All lines from the one containing "The image size is (718, 431)." through the end of the material below are to be printed exactly, both ends included, minus pictures.

### PROVIDED RECORDS
---*---
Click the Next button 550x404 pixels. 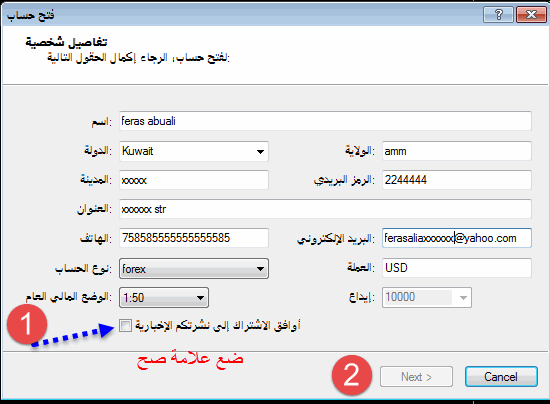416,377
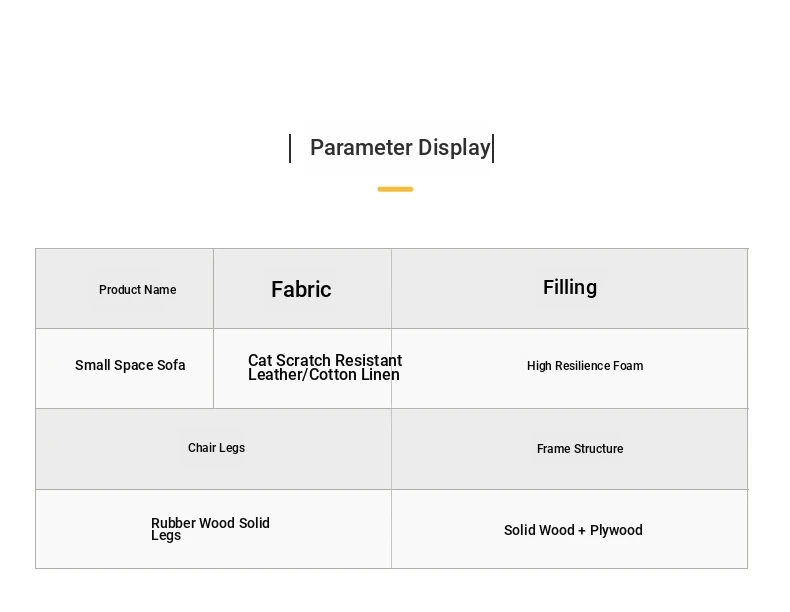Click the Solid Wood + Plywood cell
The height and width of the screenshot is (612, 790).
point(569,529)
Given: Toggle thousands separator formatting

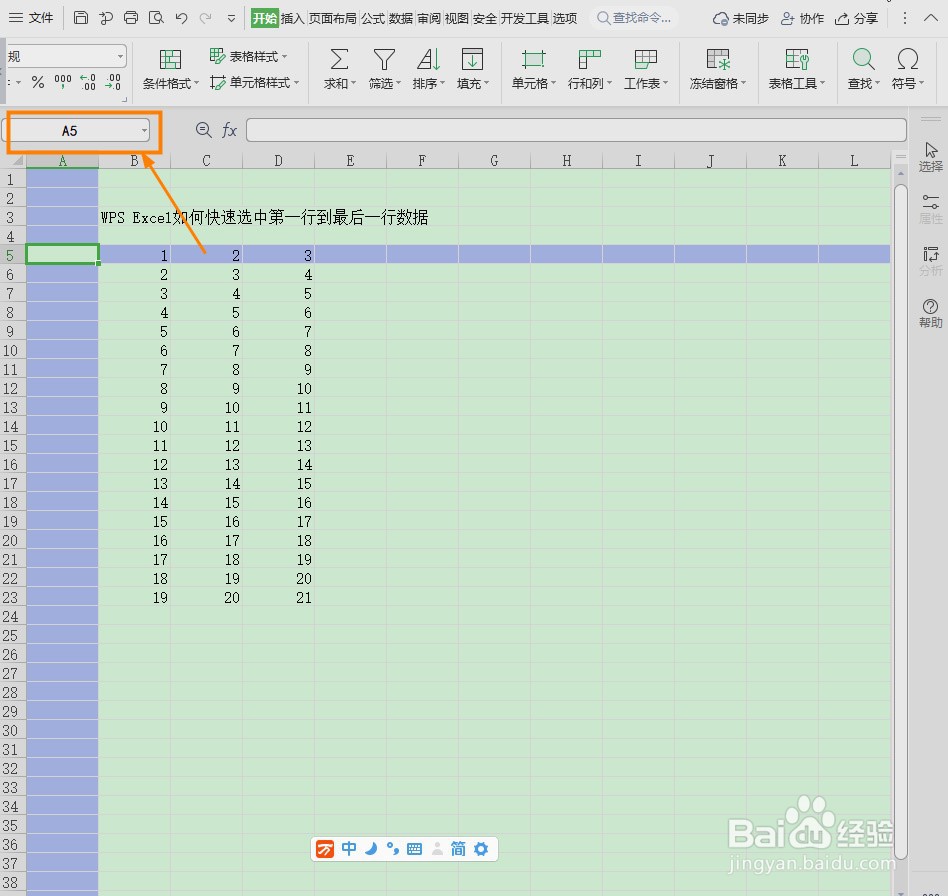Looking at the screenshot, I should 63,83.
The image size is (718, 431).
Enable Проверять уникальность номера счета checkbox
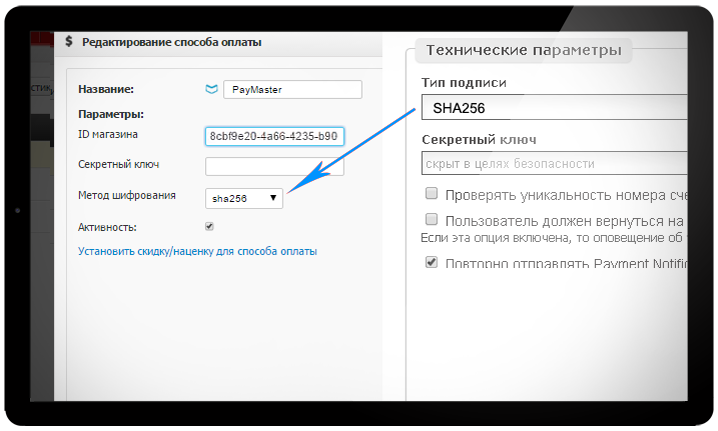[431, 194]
---*---
### ANSWER TO THE PROBLEM
The image size is (718, 431).
Enable Проверять уникальность номера счета checkbox
[431, 194]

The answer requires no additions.